Seeking treatment for an addiction is a courageous endeavor that requires discipline and a solid support system. Recovering completely can take years, especially if you have suffered from addiction for a long time.
A successful treatment plan should address every factor that leads to addiction including the physical dependence, the mental or psychological dependence, the outside influences that lead people to addiction and the predisposed risk factors that people can’t control.
Staging an intervention:
The most important step in the treatment process is for the abuser to acknowledge they have a problem and agree to receive treatment. A person is much less likely to succeed in finishing treatment if they are in rehabilitation against their will. Staging an intervention is a good way to try to make a drug abuser see how their decisions are affecting those around them. An intervention is a structured meeting arranged to convince someone that they should seek help for an addiction. Interventions are not specific to any addiction and can be tailored to address a particular issue. A licensed professional or counselor is present to facilitate the meeting objectively, lead conversation and recommend treatment options.
Detoxing from an addiction is an uncomfortable, but necessary stage of recovery. Detoxification is the time shortly after drugs are no longer in the system and the body is trying to rid itself of the toxins that are left over. An individual may exhibit a wide range of symptoms including irritability, insomnia, intense dreams, nausea and depression.

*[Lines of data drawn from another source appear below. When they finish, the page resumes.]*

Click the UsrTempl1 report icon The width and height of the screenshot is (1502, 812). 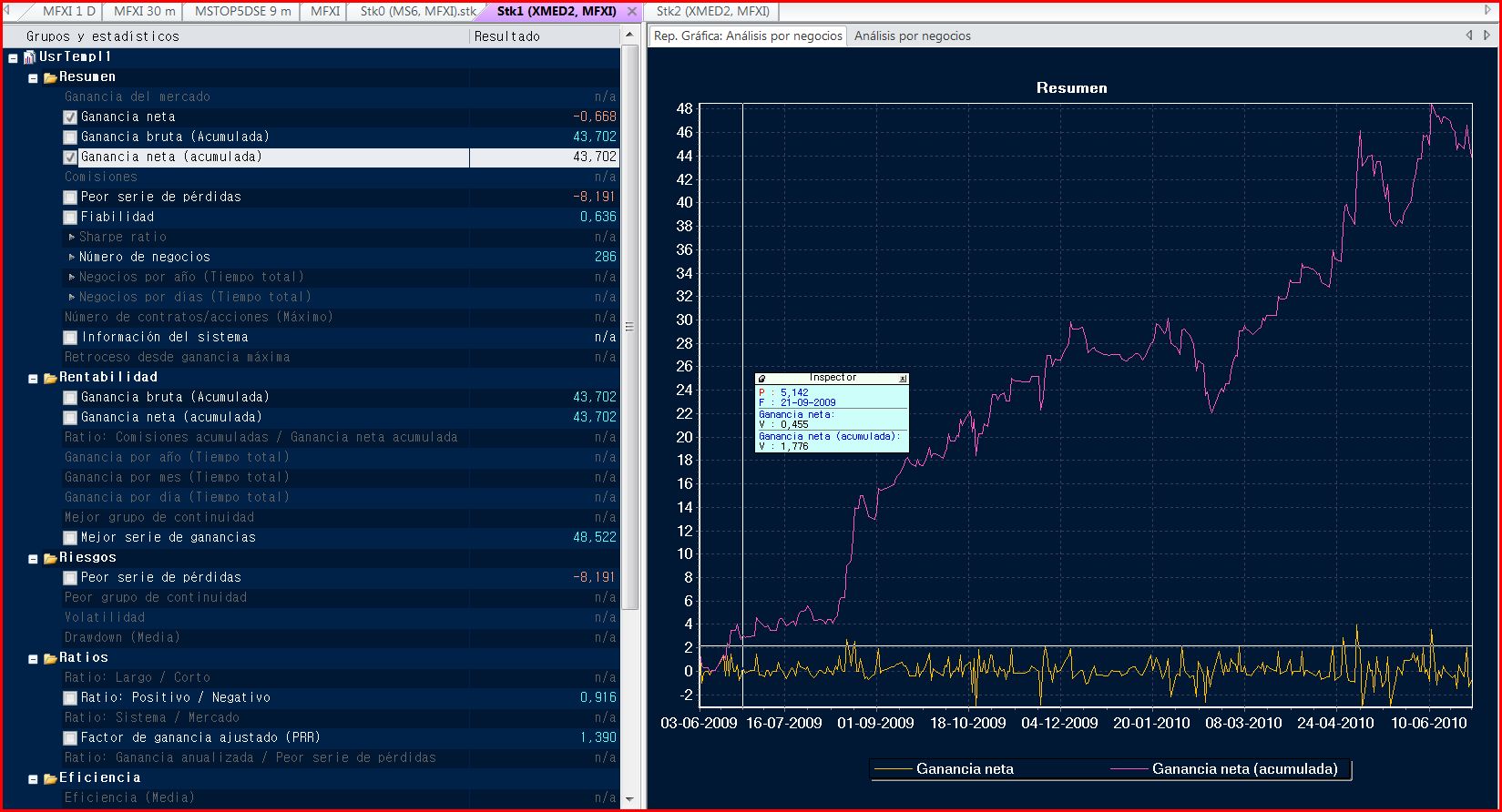point(29,57)
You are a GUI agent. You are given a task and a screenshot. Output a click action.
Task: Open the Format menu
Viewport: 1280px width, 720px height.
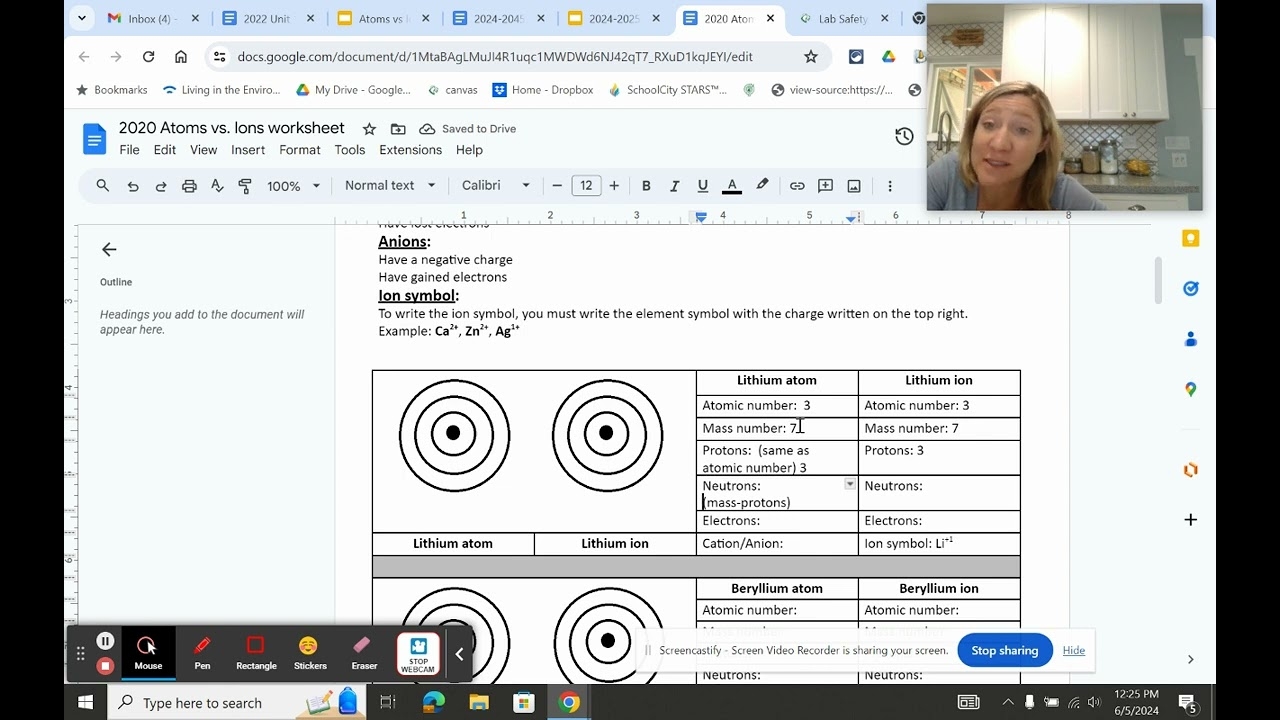pos(300,150)
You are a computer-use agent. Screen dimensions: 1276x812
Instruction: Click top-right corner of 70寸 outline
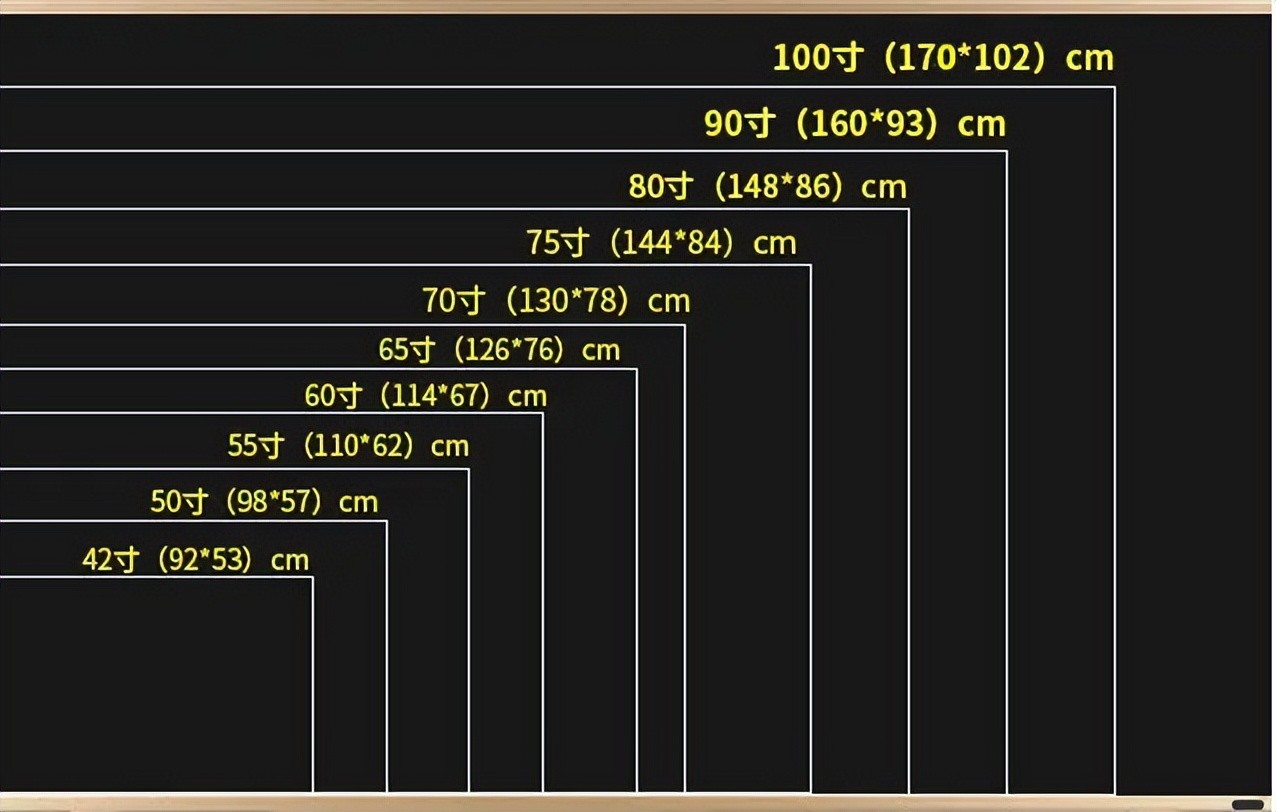(x=684, y=325)
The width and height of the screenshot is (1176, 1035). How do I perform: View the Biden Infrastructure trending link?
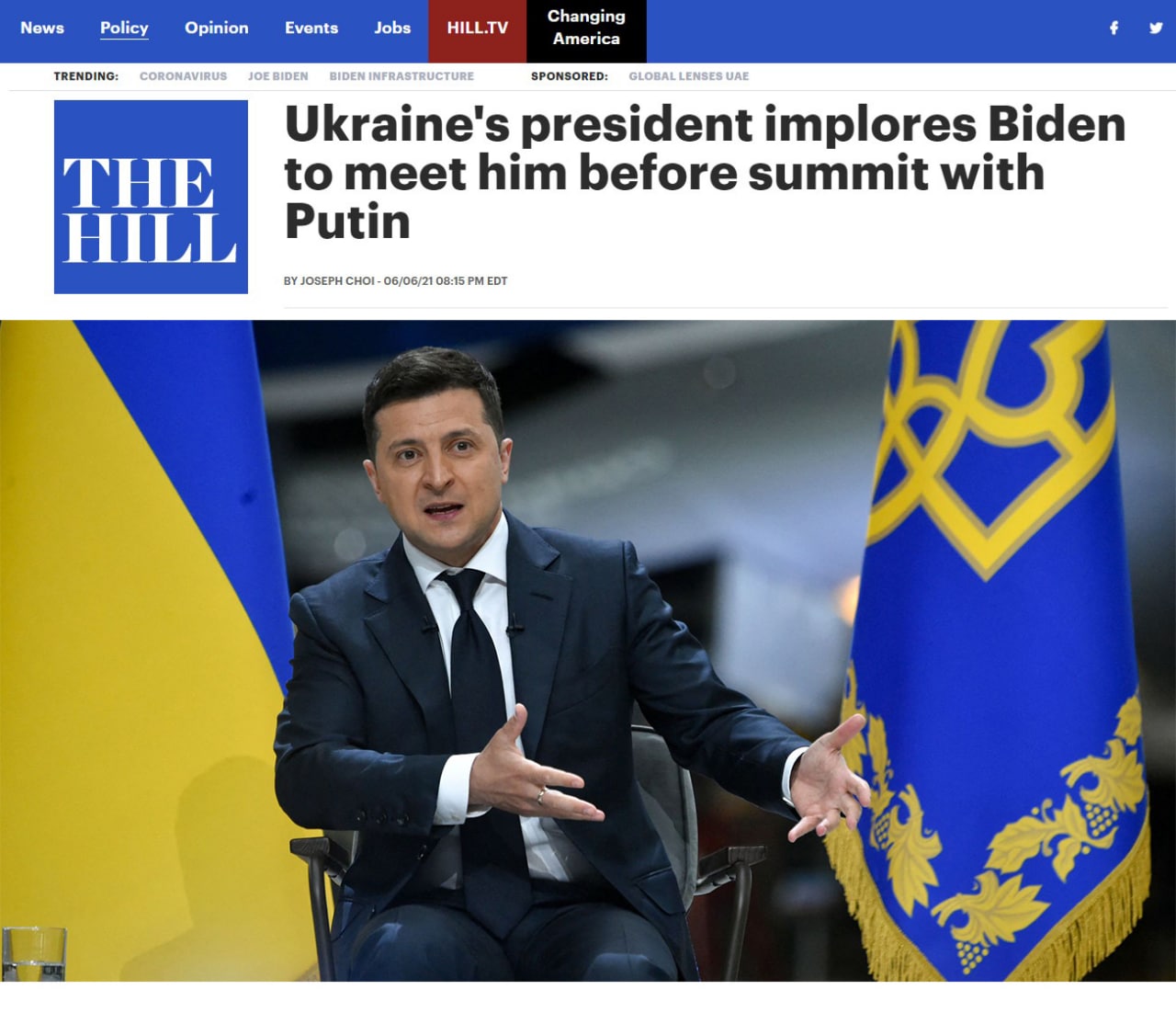[x=401, y=76]
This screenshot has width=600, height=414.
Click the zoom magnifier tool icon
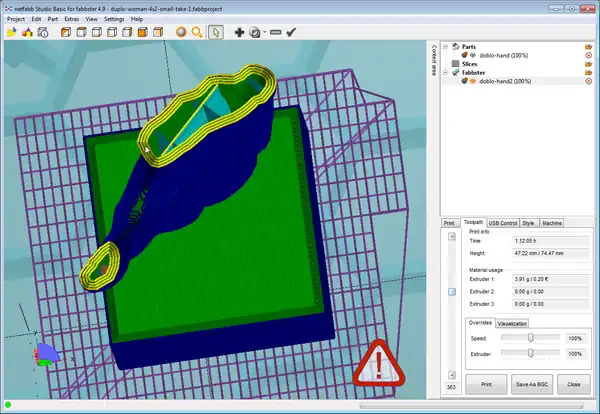198,32
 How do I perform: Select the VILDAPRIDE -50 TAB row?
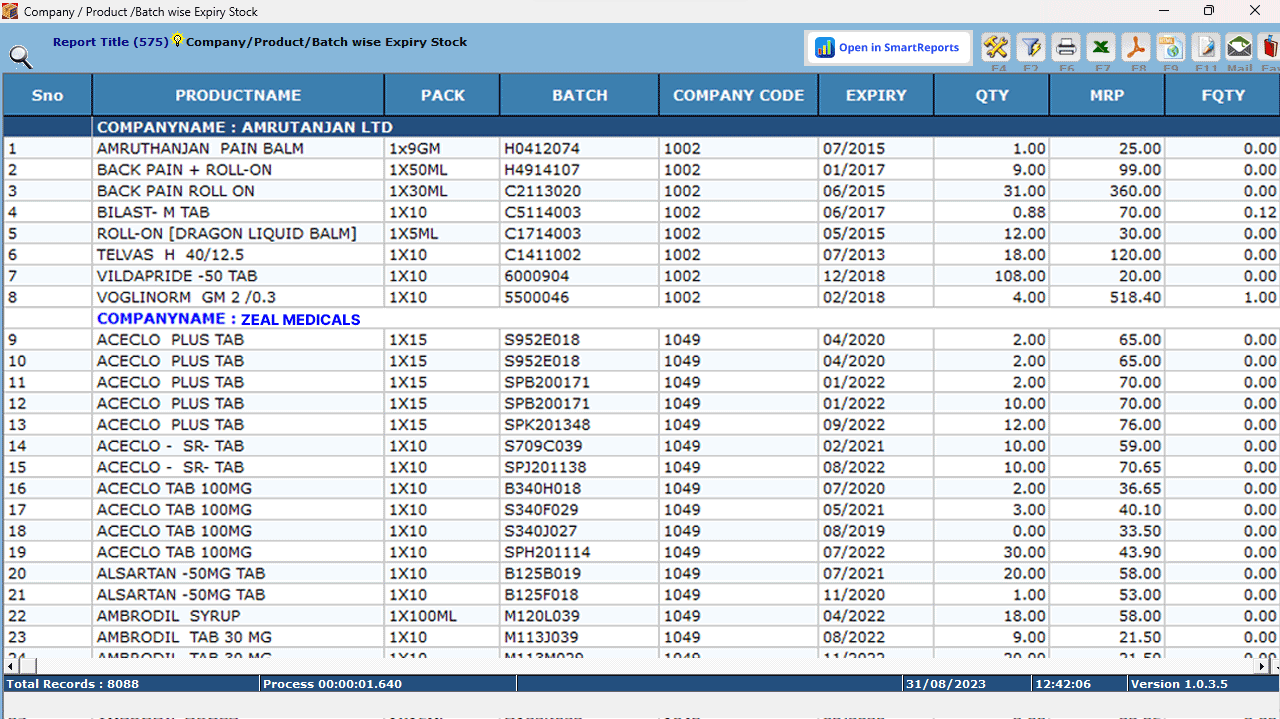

When detoxing, it is recommended that a person be under the supervision of a medical professional to ensure that they are not in any danger. The easiest way to do this is to go through detoxification at an inpatient rehabilitation center. Rehabilitation centers have the medical staff and appropriate medications to decrease the intensity of withdrawal symptoms.
Staying on Track:
The most important step in the journey to an addiction-free life is to stay on track once you’ve started. Having a structured plan with direction from a medical professional and friends, family or a support group to rely on will keep someone from turning back to alcohol when treatment becomes difficult.
Treatments for addiction should always be structured by a medical professional and can include pharmacological approaches and behavioral interventions.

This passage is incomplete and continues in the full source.